The Orthodox Christian religion’s Paschal Vigil is filled with concrete images of joy and hope that parents can use to help their children learn about God.
Kids Reaction to The Eastern Orthodox Religion’s Paschal Vigil Service
The church service usually begins at 11:30 at night. Parents should judge whether or not each child will be able to handle the lack of sleep. Most kids will embrace the opportunity to be up late at night.
Teaching Children the Religious Symbolism of Light During the Orthodox Pascha Service
The church is dimly lit at the beginning of the service as it is meant to replicate the time of sorrow over Jesus’s death. The beginning of the service is solemn.
The Priest then lights a candle to symbolize Christ’s resurrection. The parishioners start lighting their own candles from the Priest’s as the priest chants,
- Come take light from Light / That is never overtaken by night / That we may glorify Christ / Risen from the dead.
The church goes from darkness to being illuminated by hundreds of small candle flames. The symbolism is overpowering. Kids love this part because they love to light candles.
How to Use the Concept of Light in Teaching Children Religion
Parents can teach children that taking their “light” from Jesus means following in his ways. That could mean loving one another, forgiving one another, or standing up for the kid in school who everyone is picking on. In so doing, kids can bring light to someone’s life, and indeed to the world. Children can learn that their actions have a ripple effect, as demonstrated by the candles in church.
The light from the candles can also be seen as the light of hope. When children are feeling down, and wallowing in it, parents can teach the skill of distraction: of finding some little flicker of hope or joy to focus on to help them get through. This could be something that children are happy about or looking forward to. Or simply the knowledge that God is with them.
Parents can remind children of the Pascha service, and how the whole church lit up from only one small candle, when each person made the effort to focus on the light.
The Eastern Orthodox Pascha Vigil Encourages Children to be Joyful
After the candles are lit, parishioners proceed around the outside of the church while singing. When the parishioners arrive back in the church the whole church has been transformed. All of the lights are on, there are flowers everywhere, candles are glowing, incense is flowing and the songs change from somber to joyous.

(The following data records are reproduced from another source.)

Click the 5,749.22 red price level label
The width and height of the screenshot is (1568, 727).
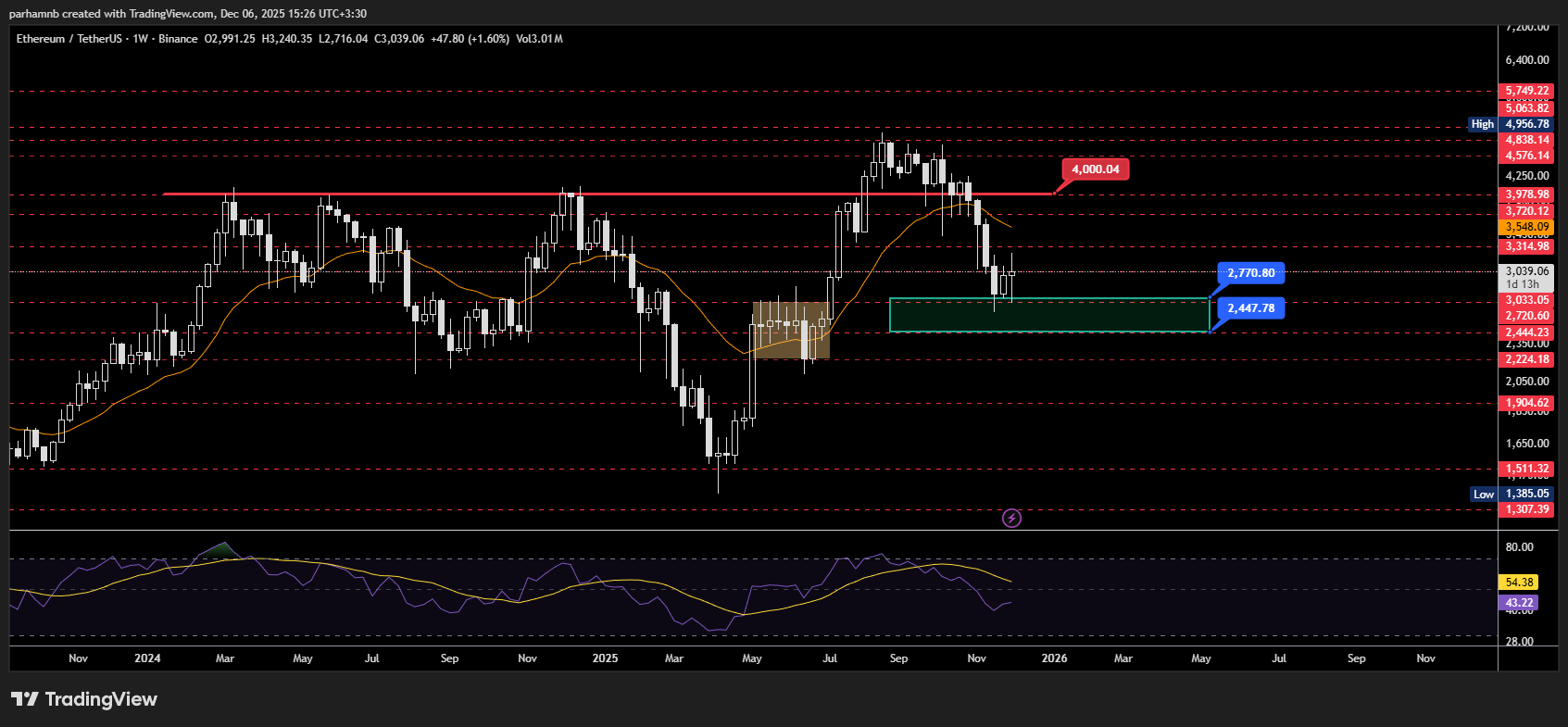tap(1526, 91)
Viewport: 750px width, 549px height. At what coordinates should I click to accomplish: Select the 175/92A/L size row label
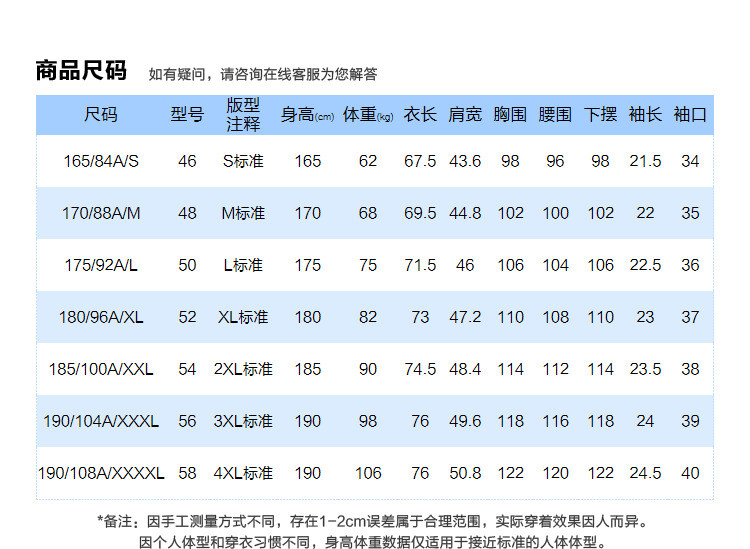101,265
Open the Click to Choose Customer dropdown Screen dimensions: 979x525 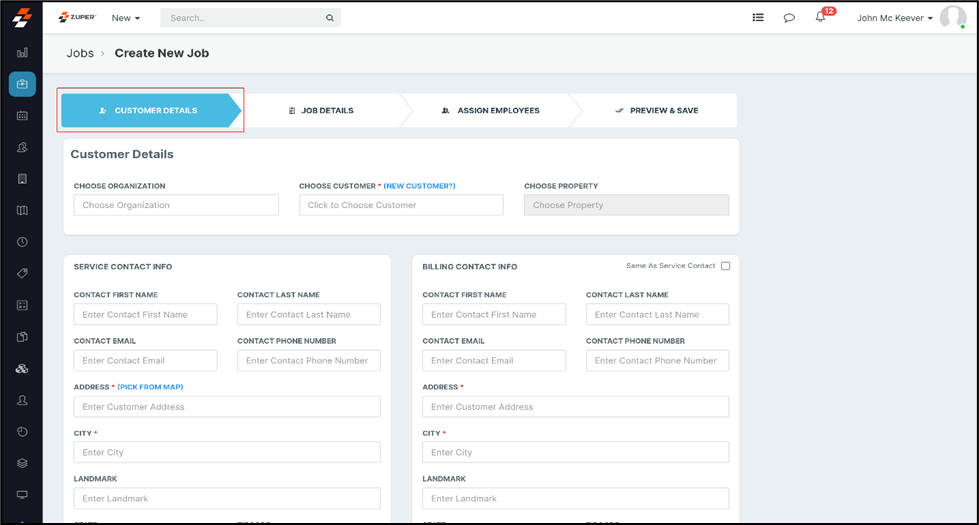[401, 205]
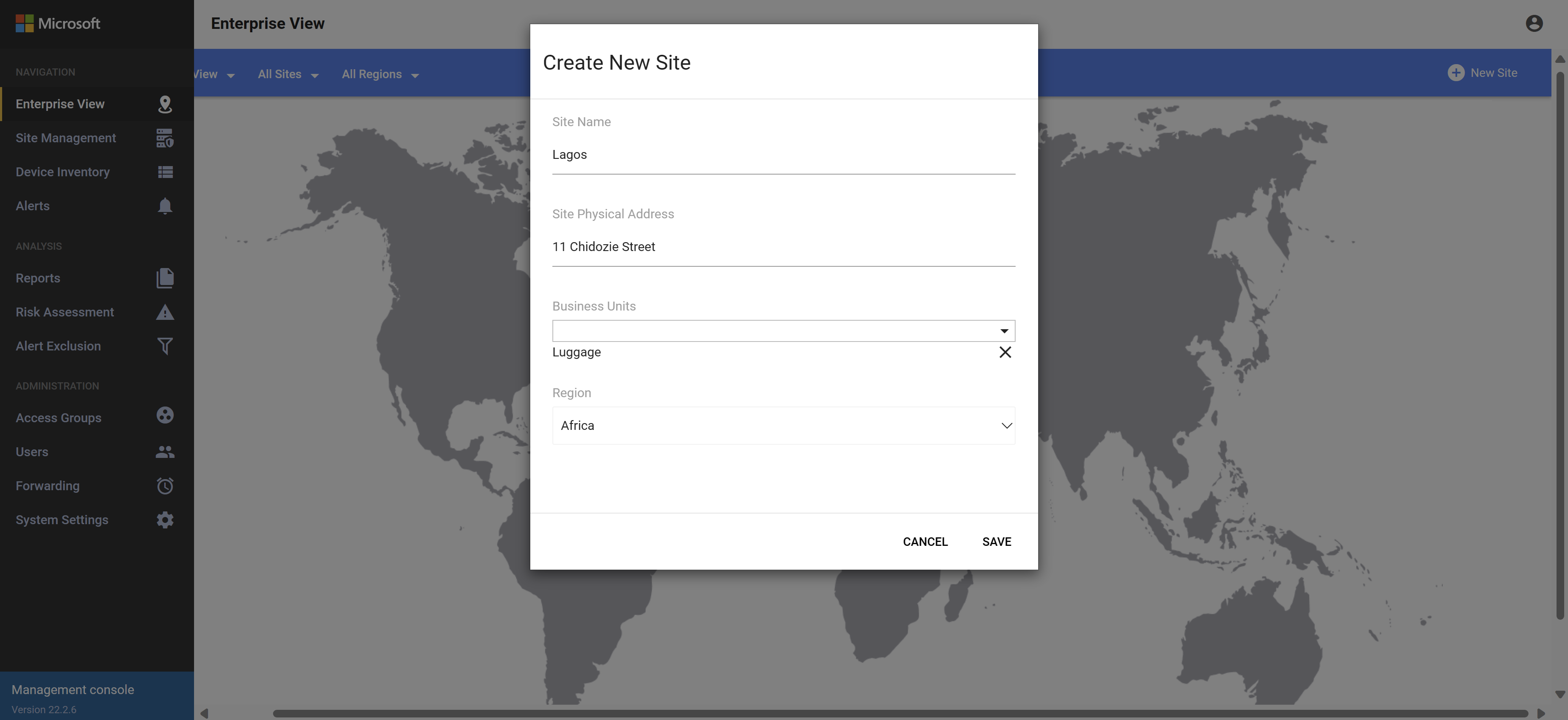
Task: Click the user account avatar icon
Action: click(1534, 23)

It is important for children to know that God’s unconditional love for them is like the bright, bright church they came back into during the Pascha service. As a result of the resurrection, they can always return to this brightness as they return to God.
Christ is Risen! Sharing the Joyful News with Children
Once the church goes from dark to light with the news of Christ’s resurrection, the priest and deacons repeatedly dart around the church shouting “Christ is Risen!” and the parishioners respond by shouting out “Truly He is risen!”
Children will get a big kick out of seeing the priest this way, particularly if the priest puts a lot of “umph” into it, as many of them do.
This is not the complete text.